Search code examples
pythongoogle-app-enginememory-leaksgoogle-cloud-storagewebapp2

Memory leak in reading files from Google Cloud Storage at Google App Engine (python)


Below is part of the python code running at Google App Engine. It fetches a file from Google Cloud Storage by using cloudstorage client.

The problem is that each time the code reads a big file(about 10M), the memory used in the instance will increase linearly. Soon, the process is terminated due to "Exceeded soft private memory limit of 128 MB with 134 MB after servicing 40 requests total".

class ReadGSFile(webapp2.RequestHandler):
    def get(self):
        import cloudstorage as gcs

        self.response.headers['Content-Type'] = "file type"
        read_path = "path/to/file"

        with gcs.open(read_path, 'r') as fp:
            buf = fp.read(1000000)
            while buf:
                self.response.out.write(buf)
                buf = fp.read(1000000)
            fp.close()

If I comment out the following line, then memory usage in instance does change. So it should be the problem of webapp2.

  self.response.out.write(buf)

It is supposed that webapp2 will release memory space after finishing the response. But in my code, it does not.


Solution

  • Suggested by above user voscausa's comment, I changed the scheme for file downloading, that is, to serve file downloading by using Blobstore. Now the problem of memory leak is solved.

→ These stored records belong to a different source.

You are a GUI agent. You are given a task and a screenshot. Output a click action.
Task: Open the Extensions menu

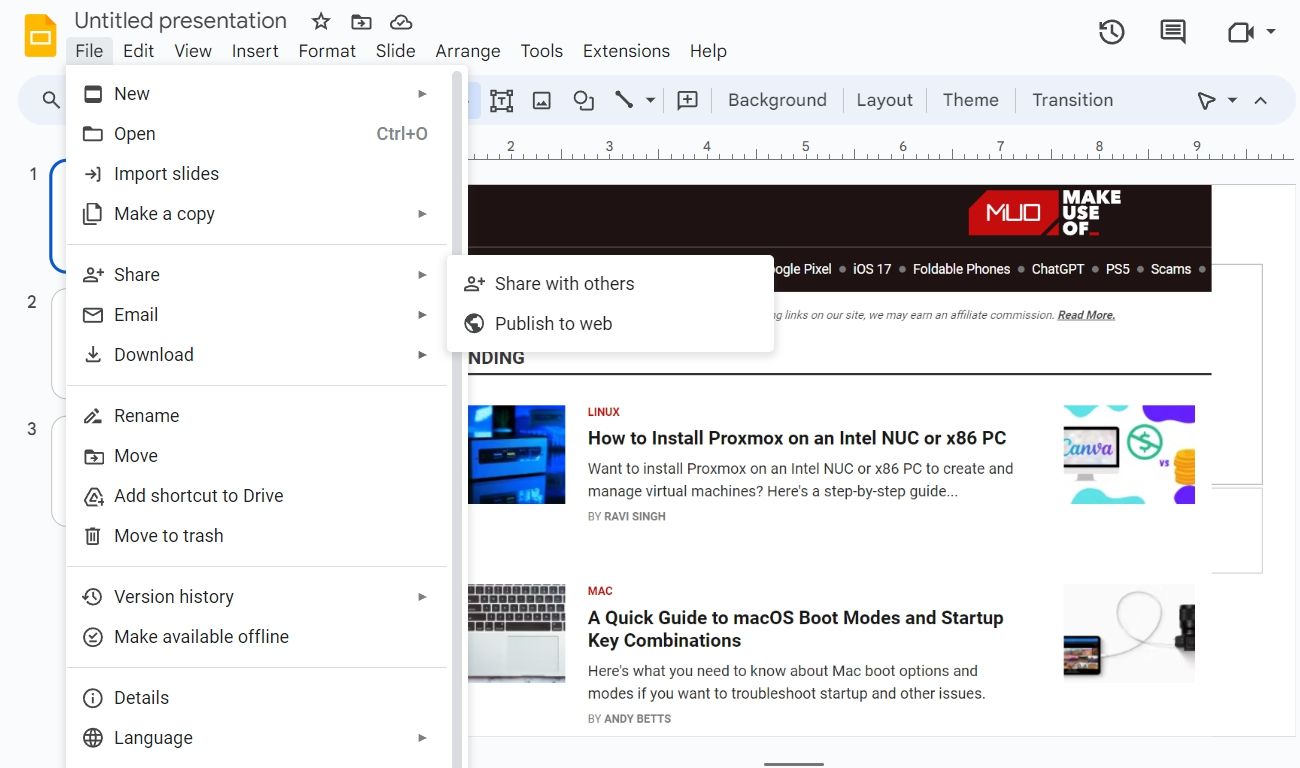click(626, 51)
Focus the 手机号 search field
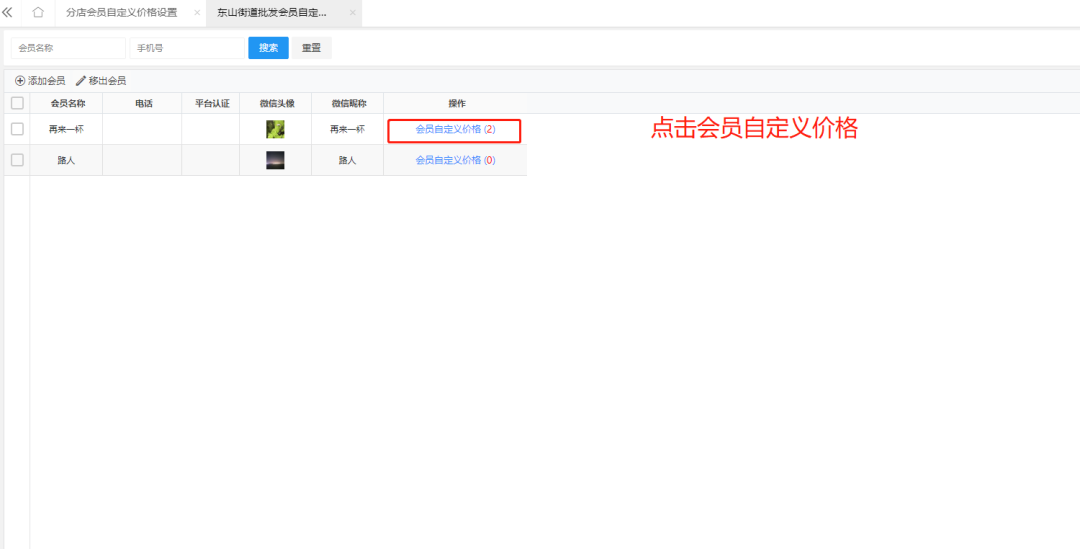This screenshot has height=549, width=1080. point(186,48)
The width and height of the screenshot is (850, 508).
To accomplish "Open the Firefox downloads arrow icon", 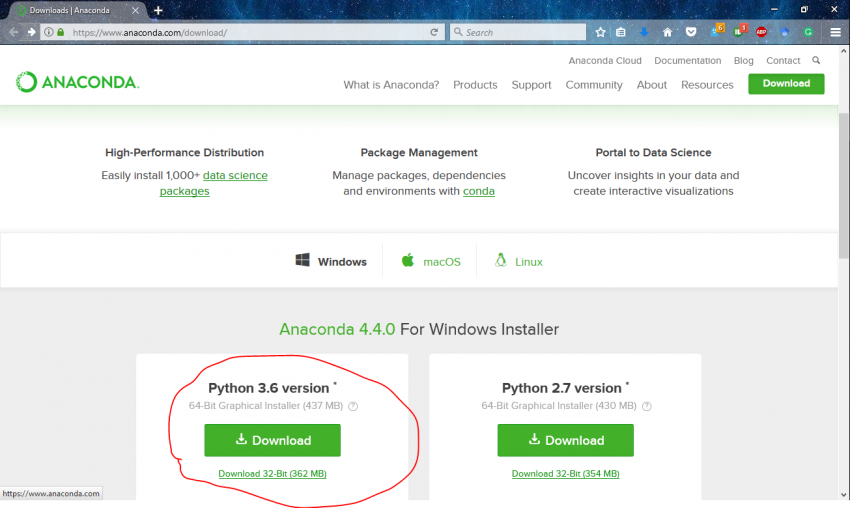I will (x=644, y=32).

    Reference: https://cloud.google.com/appengine/docs/python/blobstore/#Python_Using_the_Blobstore_API_with_Google_Cloud_Storage

    from google.appengine.ext import blobstore
    from google.appengine.ext.webapp import blobstore_handlers
    
    class GCSServingHandler(blobstore_handlers.BlobstoreDownloadHandler):
      def get(self):
        read_path = "/path/to/gcs file/"  # The leading chars should not be "/gs/"
        blob_key  = blobstore.create_gs_key("/gs/" + read_path)
    
        f_name = "file name"
        f_type = "file type" # Such as 'text/plain'
    
        self.response.headers['Content-Type'] = f_type
        self.response.headers['Content-Disposition'] = "attachment; filename=\"%s\";"%f_name
        self.response.headers['Content-Disposition'] += " filename*=utf-8''" + urllib2.quote(f_name.encode("utf8"))
    
        self.send_blob(blob_key)